**TASK OBJECTIVE**
Write all of the lines below out again, exactly as they stand.

Pixel coordinate grounding data:
"""

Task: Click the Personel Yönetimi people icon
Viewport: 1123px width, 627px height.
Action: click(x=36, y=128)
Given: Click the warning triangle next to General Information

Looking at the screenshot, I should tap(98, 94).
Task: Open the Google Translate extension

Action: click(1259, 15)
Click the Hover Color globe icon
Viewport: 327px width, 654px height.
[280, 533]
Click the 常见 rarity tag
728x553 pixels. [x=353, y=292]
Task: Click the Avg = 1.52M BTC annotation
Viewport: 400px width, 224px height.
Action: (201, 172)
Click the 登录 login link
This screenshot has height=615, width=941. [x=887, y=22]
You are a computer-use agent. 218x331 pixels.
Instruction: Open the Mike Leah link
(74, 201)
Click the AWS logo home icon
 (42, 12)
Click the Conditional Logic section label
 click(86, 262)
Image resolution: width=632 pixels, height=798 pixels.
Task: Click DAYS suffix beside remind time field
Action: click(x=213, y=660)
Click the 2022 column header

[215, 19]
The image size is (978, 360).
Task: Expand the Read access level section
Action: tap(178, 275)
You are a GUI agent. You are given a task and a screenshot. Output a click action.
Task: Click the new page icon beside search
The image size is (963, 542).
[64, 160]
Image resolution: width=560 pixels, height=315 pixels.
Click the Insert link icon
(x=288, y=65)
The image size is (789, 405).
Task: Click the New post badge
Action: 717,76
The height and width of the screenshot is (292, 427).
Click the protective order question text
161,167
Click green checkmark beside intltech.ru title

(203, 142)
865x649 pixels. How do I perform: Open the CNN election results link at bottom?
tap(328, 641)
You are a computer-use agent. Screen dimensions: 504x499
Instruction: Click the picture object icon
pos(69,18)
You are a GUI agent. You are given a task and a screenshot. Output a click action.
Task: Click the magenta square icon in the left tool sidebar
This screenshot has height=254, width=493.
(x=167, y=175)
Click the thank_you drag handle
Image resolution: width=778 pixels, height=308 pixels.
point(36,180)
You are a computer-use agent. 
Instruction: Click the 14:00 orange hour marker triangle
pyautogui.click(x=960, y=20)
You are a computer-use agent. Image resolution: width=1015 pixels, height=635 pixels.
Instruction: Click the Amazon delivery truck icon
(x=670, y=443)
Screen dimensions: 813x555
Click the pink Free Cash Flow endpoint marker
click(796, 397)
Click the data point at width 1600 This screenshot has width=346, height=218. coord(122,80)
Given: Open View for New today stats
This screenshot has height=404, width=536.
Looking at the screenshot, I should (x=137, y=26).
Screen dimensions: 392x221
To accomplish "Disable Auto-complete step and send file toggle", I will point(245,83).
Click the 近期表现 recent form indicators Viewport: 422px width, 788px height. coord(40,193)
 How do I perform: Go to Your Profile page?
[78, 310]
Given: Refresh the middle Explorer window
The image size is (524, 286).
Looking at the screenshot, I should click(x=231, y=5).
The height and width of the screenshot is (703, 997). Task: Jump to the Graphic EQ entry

"""

**OUTPUT FOR THIS EXERCISE**
Task: Click the Personel Yönetimi people icon
Viewport: 1123px width, 627px height.
Action: click(x=36, y=128)
Given: Click the warning triangle next to General Information

Looking at the screenshot, I should tap(98, 94).
Task: Open the Google Translate extension

Action: click(1259, 15)
Click the Hover Color globe icon
Viewport: 327px width, 654px height.
[280, 533]
Click the 常见 rarity tag
728x553 pixels. [x=353, y=292]
Task: Click the Avg = 1.52M BTC annotation
Viewport: 400px width, 224px height.
Action: (201, 172)
Click the 登录 login link
This screenshot has height=615, width=941. [x=887, y=22]
You are a computer-use agent. 218x331 pixels.
Instruction: Open the Mike Leah link
(74, 201)
Click the AWS logo home icon
 (42, 12)
Click the Conditional Logic section label
 click(86, 262)
Image resolution: width=632 pixels, height=798 pixels.
Task: Click DAYS suffix beside remind time field
Action: click(x=213, y=660)
Click the 2022 column header

[215, 19]
The image size is (978, 360).
Task: Expand the Read access level section
Action: tap(178, 275)
You are a GUI agent. You are given a task and a screenshot. Output a click action.
Task: Click the new page icon beside search
The image size is (963, 542).
[64, 160]
Image resolution: width=560 pixels, height=315 pixels.
Click the Insert link icon
(x=288, y=65)
The image size is (789, 405).
Task: Click the New post badge
Action: 717,76
The height and width of the screenshot is (292, 427).
Click the protective order question text
161,167
Click green checkmark beside intltech.ru title

(203, 142)
865x649 pixels. How do I perform: Open the CNN election results link at bottom?
tap(328, 641)
You are a computer-use agent. Screen dimensions: 504x499
Instruction: Click the picture object icon
pos(69,18)
You are a GUI agent. You are given a task and a screenshot. Output a click action.
Task: Click the magenta square icon in the left tool sidebar
This screenshot has height=254, width=493.
(x=167, y=175)
Click the thank_you drag handle
Image resolution: width=778 pixels, height=308 pixels.
point(36,180)
You are a computer-use agent. 
Instruction: Click the 14:00 orange hour marker triangle
pyautogui.click(x=960, y=20)
You are a computer-use agent. Image resolution: width=1015 pixels, height=635 pixels.
Instruction: Click the Amazon delivery truck icon
(x=670, y=443)
Screen dimensions: 813x555
Click the pink Free Cash Flow endpoint marker
click(796, 397)
Click the data point at width 1600 This screenshot has width=346, height=218. coord(122,80)
Given: Open View for New today stats
This screenshot has height=404, width=536.
Looking at the screenshot, I should (x=137, y=26).
Screen dimensions: 392x221
To accomplish "Disable Auto-complete step and send file toggle", I will point(245,83).
Click the 近期表现 recent form indicators Viewport: 422px width, 788px height. coord(40,193)
 How do I perform: Go to Your Profile page?
[78, 310]
Given: Refresh the middle Explorer window
The image size is (524, 286).
Looking at the screenshot, I should click(x=231, y=5).
The height and width of the screenshot is (703, 997). Task: Jump to the Graphic EQ entry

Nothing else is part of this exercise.